The apparent softening of its position could ease the way for Mr Hwang to leave the South Korean consulate in Peking, where he has been holed up since asking for asylum there on Wednesday.
"If he was kidnapped, we cannot tolerate and we will take decisive counter- measures," said a spokesman of the North's Foreign Ministry. "If he sought asylum, it means that he is a renegade and he is dismissed."
South Korean officials took the comment as indicating North Korea was abandoning its earlier position, in which it had rejected Mr Hwang's defection as "inconceivable and impossible." Right after his defection, North Korea accused South Korea of kidnapping him and threatened to retaliate. Mr Hwang, 73, a key Communist theoretician, was once the tutor of the North Korean leader, Kim Jong Il.
Yesterday's comment "seems to imply that North Korea will accept it if independent parties, like the UN High Commissioner for Refugees, rule that Hwang is a political defector," said Kang Ho Yang, spokesman for South Korea's Unification Ministry.
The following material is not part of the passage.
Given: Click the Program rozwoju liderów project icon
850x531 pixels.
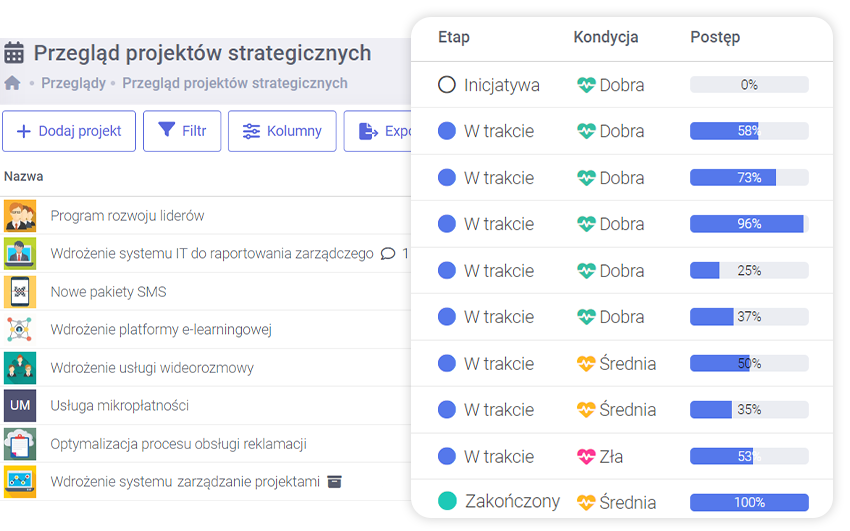Looking at the screenshot, I should coord(20,216).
The North Korean spokesman told the official news agency that the North asked China to investigate Mr Hwang's "disappearance."
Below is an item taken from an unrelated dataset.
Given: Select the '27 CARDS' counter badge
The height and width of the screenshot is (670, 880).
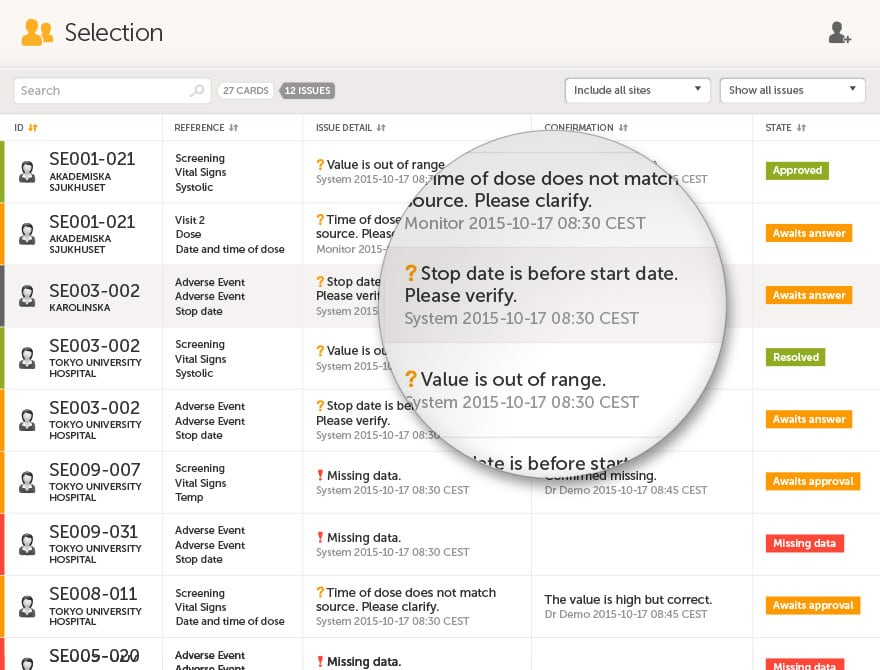Looking at the screenshot, I should (245, 90).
His comment was the first sign of a possible breakthrough in the stand- off at South Korea's consulate in Peking, where the North Koreans had been keeping a vigil.
In deciding whether to allow Mr Hwang to proceed to South Korea, China faces a dilemma. It does not want to infuriate North Kore. But China also has diplomatic ties with Seoul and wants to encourage commercial ties. In Peking, China kept silent yesterday on Mr Hwang's fate, while police guarded the South Korean consulate.